**Exercise 1**
According to the passage on comet 3I/ATLAS, how fast is the comet traveling through our solar system?
**Exercise 2**
From the passage on comet 3I/ATLAS, extract word for word the section from "The big difference" up to and including "its speed grew.".

**Document**
>> Start
A team of astronomers has taken the sharpest-ever picture of the unexpected interstellar comet 3I/ATLAS using the crisp vision of NASA’s Hubble Space Telescope. Hubble is one of many missions across NASA’s fleet of space telescopes slated to observe this comet, together providing more information about its size and physical properties. While the comet poses no threat to Earth, NASA’s space telescopes help support the agency’s ongoing mission to find, track, and better understand near-Earth objects.

Hubble’s observations allow astronomers to more accurately estimate the size of the comet’s solid, icy nucleus. The upper limit on the diameter of the nucleus is 3.5 miles (5.6 kilometers), though it could be as small as 1,000 feet (320 meters) across, researchers report. Though the Hubble images put tighter constraints on the size of the nucleus compared to previous ground-based estimates, the solid heart of the comet presently cannot be directly seen, even by Hubble. Observations from other NASA missions including the James Webb Space Telescope, TESS (Transiting Exoplanet Survey Satellite), and the Neil Gehrels Swift Observatory, as well as NASA’s partnership with the W.M. Keck Observatory, will help further refine our knowledge about the comet, including its chemical makeup.

Hubble also captured a dust plume ejected from the Sun-warmed side of the comet, and the hint of a dust tail streaming away from the nucleus. Hubble’s data yields a dust-loss rate consistent with comets that are first detected around 300 million miles from the Sun. This behavior is much like the signature of previously seen Sun-bound comets originating within our solar system.

The big difference is that this interstellar visitor originated in some other solar system elsewhere in our Milky Way galaxy.

3I/ATLAS is traveling through our solar system at a staggering 130,000 miles (209,000 kilometers) per hour, the highest velocity ever recorded for a solar system visitor. This breathtaking sprint is evidence that the comet has been drifting through interstellar space for many billions of years. The gravitational slingshot effect from innumerable stars and nebulae the comet passed added momentum, ratcheting up its speed. The longer 3I/ATLAS was out in space, the higher its speed grew.
>> End
**Supplied information**
>> Start
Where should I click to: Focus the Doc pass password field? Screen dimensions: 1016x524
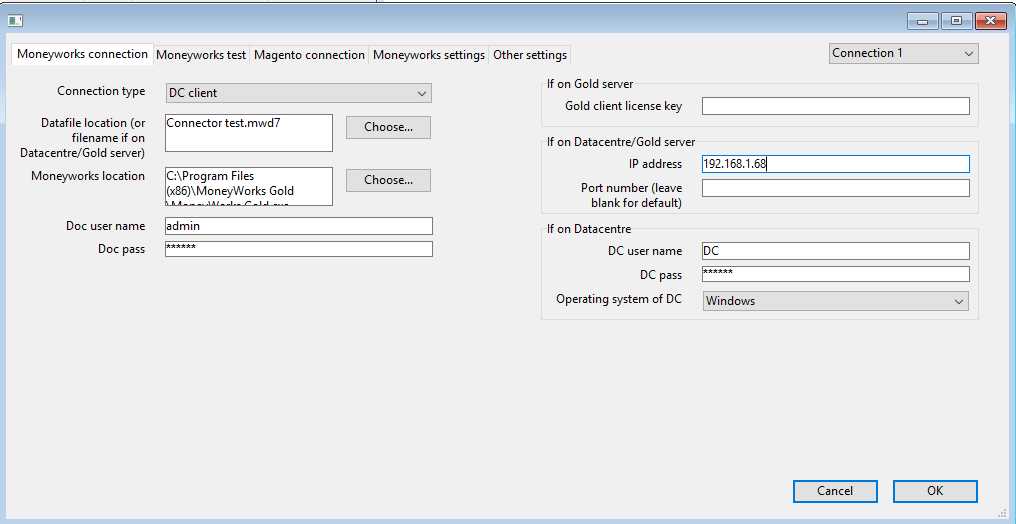click(299, 249)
>> End
**Worked answer 1**
130,000 miles (209,000 kilometers) per hour.

**Worked answer 2**
The big difference is that this interstellar visitor originated in some other solar system elsewhere in our Milky Way galaxy.

3I/ATLAS is traveling through our solar system at a staggering 130,000 miles (209,000 kilometers) per hour, the highest velocity ever recorded for a solar system visitor. This breathtaking sprint is evidence that the comet has been drifting through interstellar space for many billions of years. The gravitational slingshot effect from innumerable stars and nebulae the comet passed added momentum, ratcheting up its speed. The longer 3I/ATLAS was out in space, the higher its speed grew.